Hospitality Business Magazine

Create best vibe for your customers says visiting American futurist

The use of technology that allows customers to change the environment to suit their mood is important for reimagining the future of hospitality, tourism and events. 

This is one of the insights from prominent American futurist Gary A Bolles who spoke recently at the Auckland University of Technology, says Senior Lecturer Lindsay Neil, who co-organised the event. 

“Gary told us that dramatic change in our industry has promoted new technologies which enable business owners to generate the best vibe for their customers. Virtual and augmented realities need to be embraced,” Dr Neill says. 

Examples include virtual travel experiences and hotel tours, booking rooms with a VR headset, using AR to train staff remotely and even allowing guests to redecorate their rooms virtually.

“He also said that talk about the possibility of a recession and the current tight labour market were helping to prompt change throughout the travel and experiences industries.”

“There is a cycle whereby industries – including hospitality, tourism and events – experience a seismic falling off, followed by a sputtering evening off of on-again off-again business activity, and then finally a building back better opportunity where organisations can envision new ways to meet the needs of customers and workers.” 

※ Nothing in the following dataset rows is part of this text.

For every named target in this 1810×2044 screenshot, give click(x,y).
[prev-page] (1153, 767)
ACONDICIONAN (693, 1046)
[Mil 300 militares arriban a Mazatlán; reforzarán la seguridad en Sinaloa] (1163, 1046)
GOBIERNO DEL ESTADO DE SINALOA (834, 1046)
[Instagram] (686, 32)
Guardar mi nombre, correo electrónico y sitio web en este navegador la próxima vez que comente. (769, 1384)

Dr Neill says it was an honour for AUT’s School of Hospitality and Tourism to host Bolles, who is the adjunct Chair for the Future of Work for Singularity Group where he helps people understand the impact and opportunities of exponential change. 

Bolles’ latest book The Next Rules of Work is a guide to work in a post-pandemic world. 

At AUT, the futurist suggested a variety of strategies that businesses can use to reimagine their labour force in order to build back better with a stable workforce, Dr Neill says. 

“These included job or work sharing, split shifts, infecting workers with a love and passion for what they do, apprenticeships, mentorships, just in time training, the notion of a ‘tour of duty’ where staff move between departments and organisations, as well as getting workers involved in creating their work experiences,” Dr Neill says. 

“Additionally, Bolles recommended engaging older workers who have retired, by maximising their skill sets and offering flexible work hours and job sharing. 

“After COVID, recession, and labour force issues, Bolles believes that a return to the old ways of working and thinking about work, are over. For Bolles, hospitality, tourism, and events are well positioned as experiential industries to embrace change and lead the way for other, more traditional industries.”